◆ **ASSIGNMENT**
Go to the line that contains "Screen dimensions: 827x645" in the records below and repeat it, and each line after it, exactly through the end, omitting pictures.

[Stored data]
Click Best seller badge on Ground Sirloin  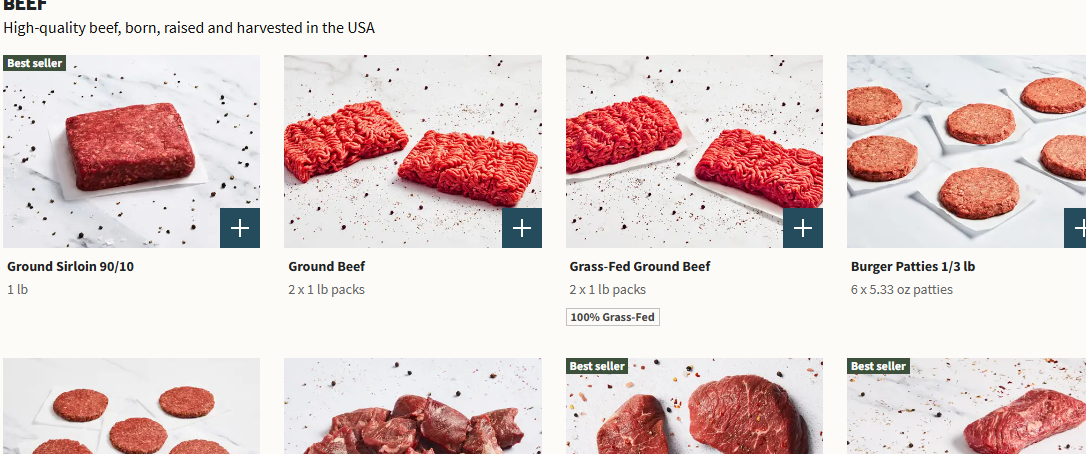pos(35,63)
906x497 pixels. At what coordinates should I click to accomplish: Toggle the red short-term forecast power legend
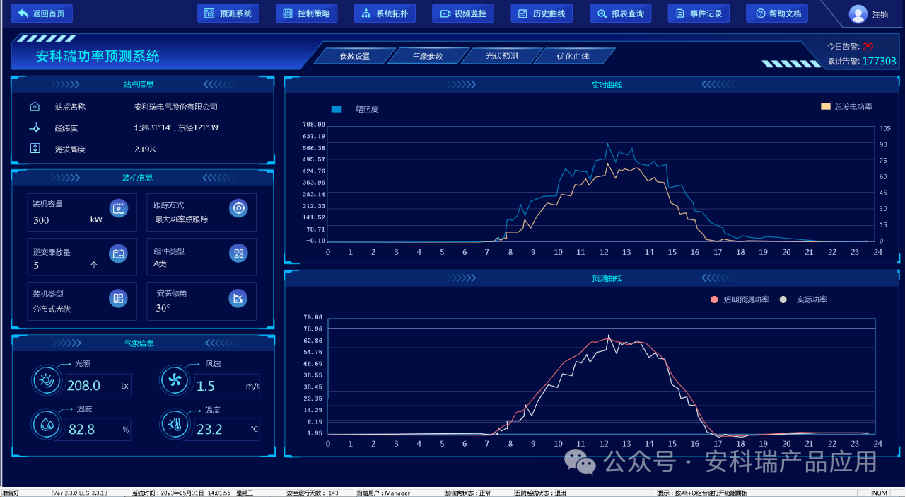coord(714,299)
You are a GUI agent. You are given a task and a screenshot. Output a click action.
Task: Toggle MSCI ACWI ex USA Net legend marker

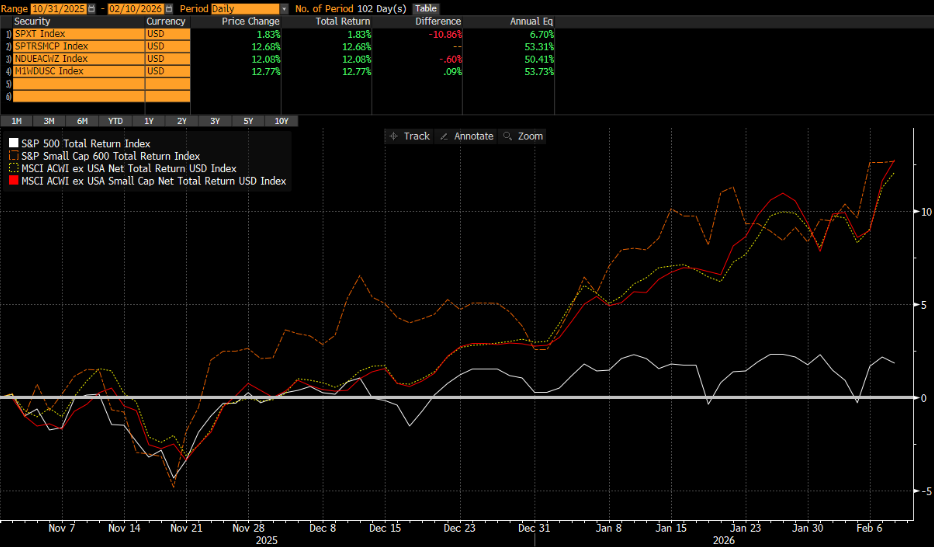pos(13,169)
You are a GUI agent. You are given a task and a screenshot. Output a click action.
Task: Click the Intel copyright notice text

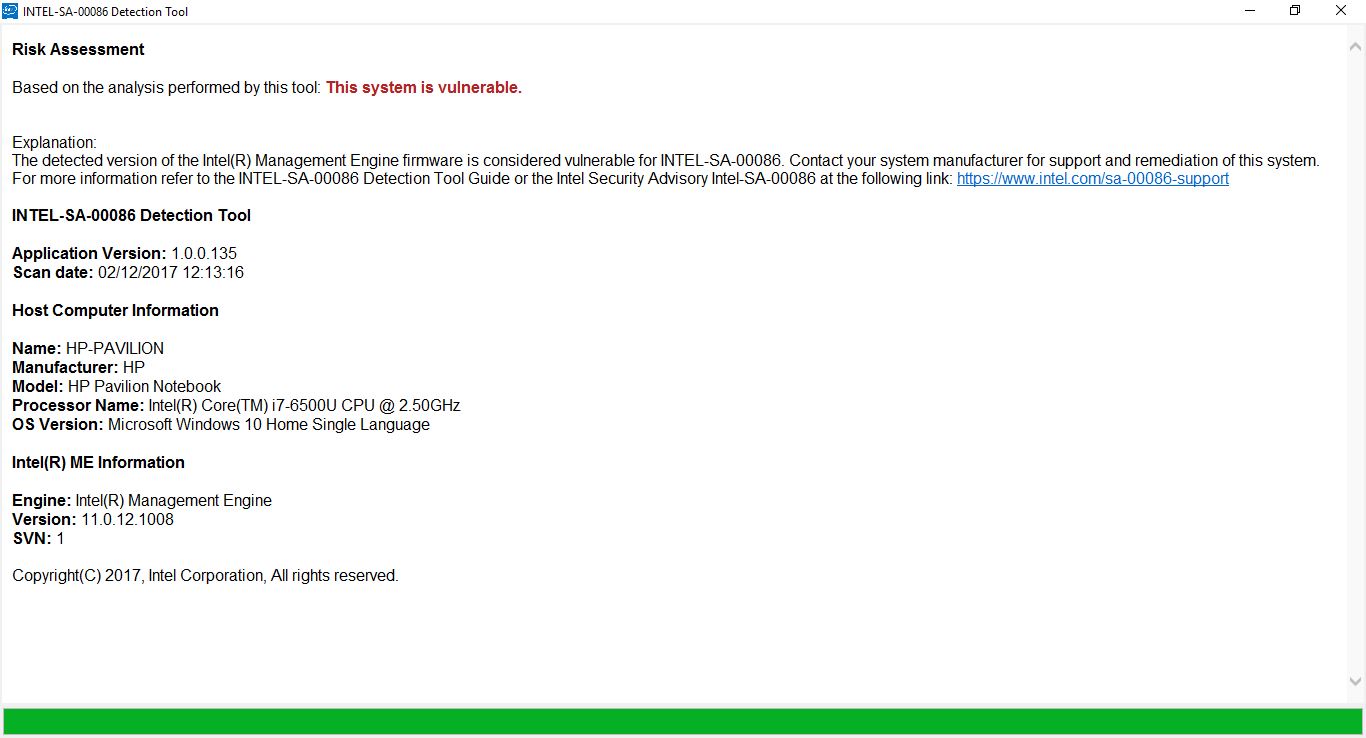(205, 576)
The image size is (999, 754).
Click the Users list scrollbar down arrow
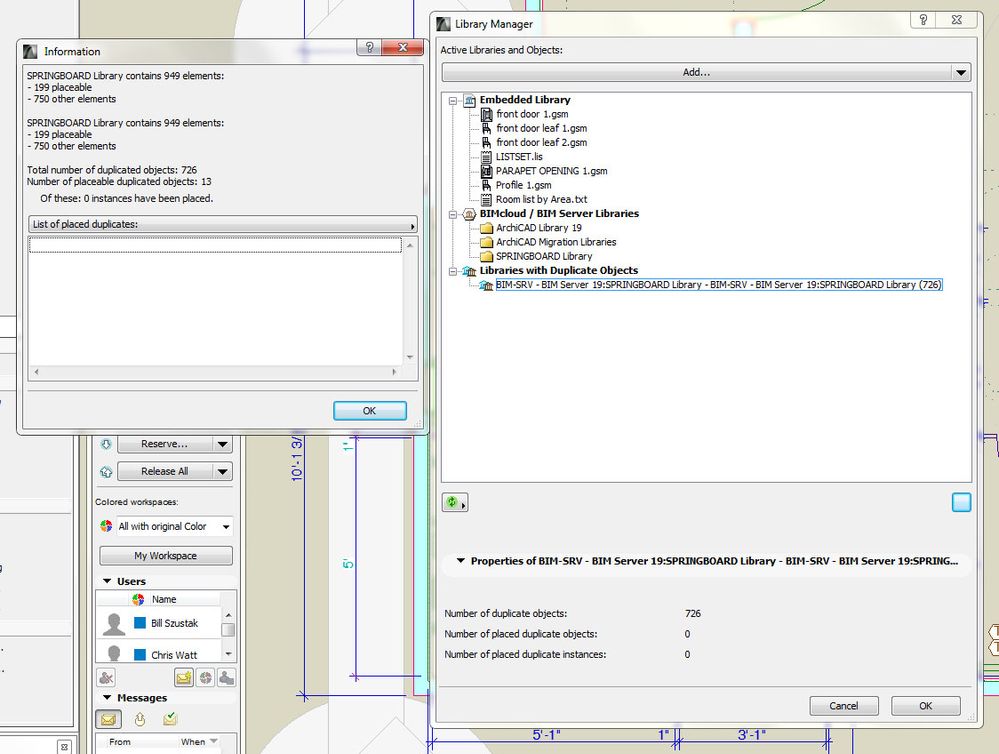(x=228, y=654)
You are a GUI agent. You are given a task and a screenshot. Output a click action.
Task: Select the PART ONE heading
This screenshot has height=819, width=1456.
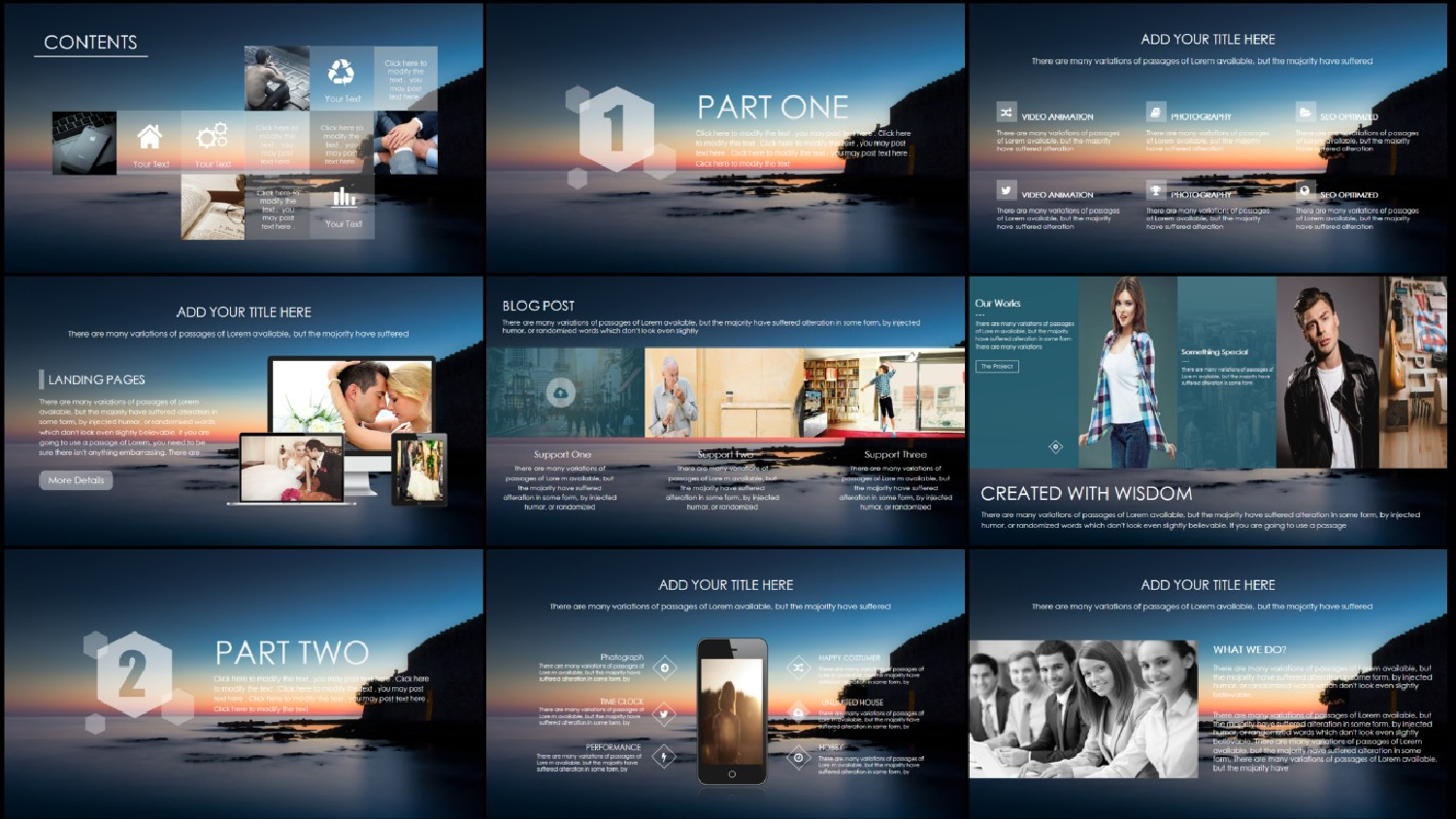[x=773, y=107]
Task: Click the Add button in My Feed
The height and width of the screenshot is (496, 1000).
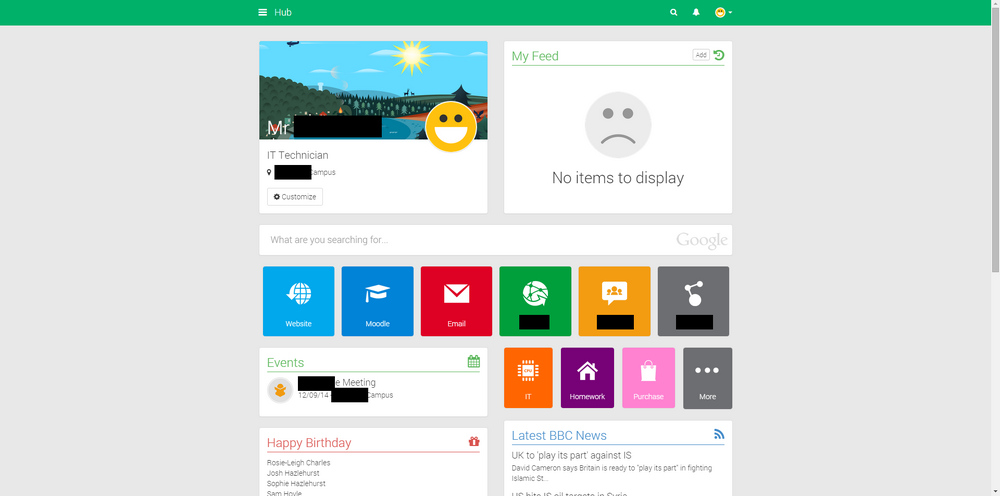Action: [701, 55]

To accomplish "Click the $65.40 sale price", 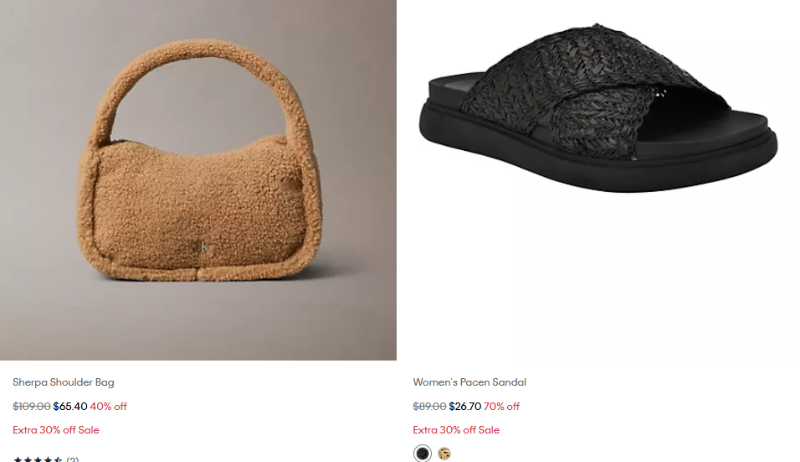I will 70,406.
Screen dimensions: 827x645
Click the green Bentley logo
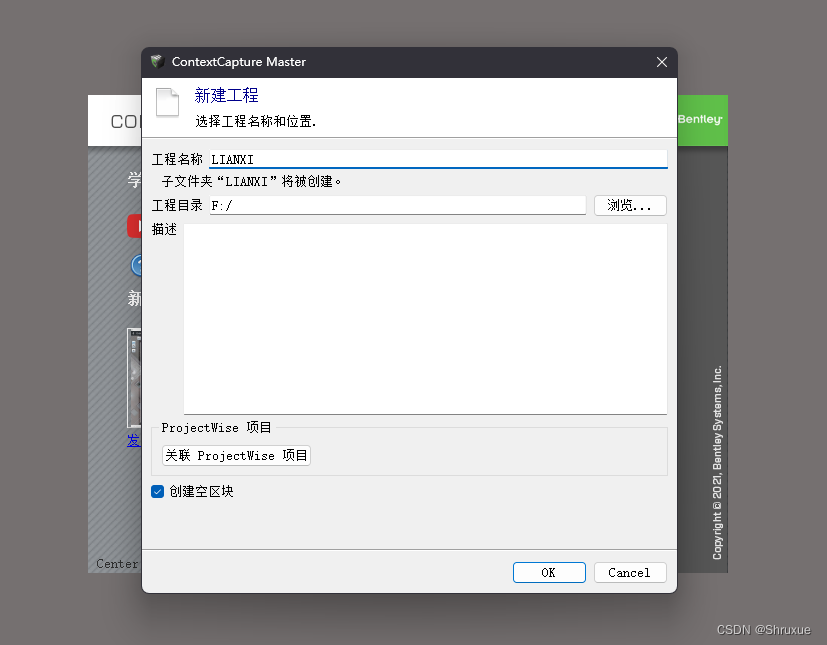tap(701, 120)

◆ **WRITTEN SOLUTION**
Screen dimensions: 827x645
Click the green Bentley logo
tap(701, 120)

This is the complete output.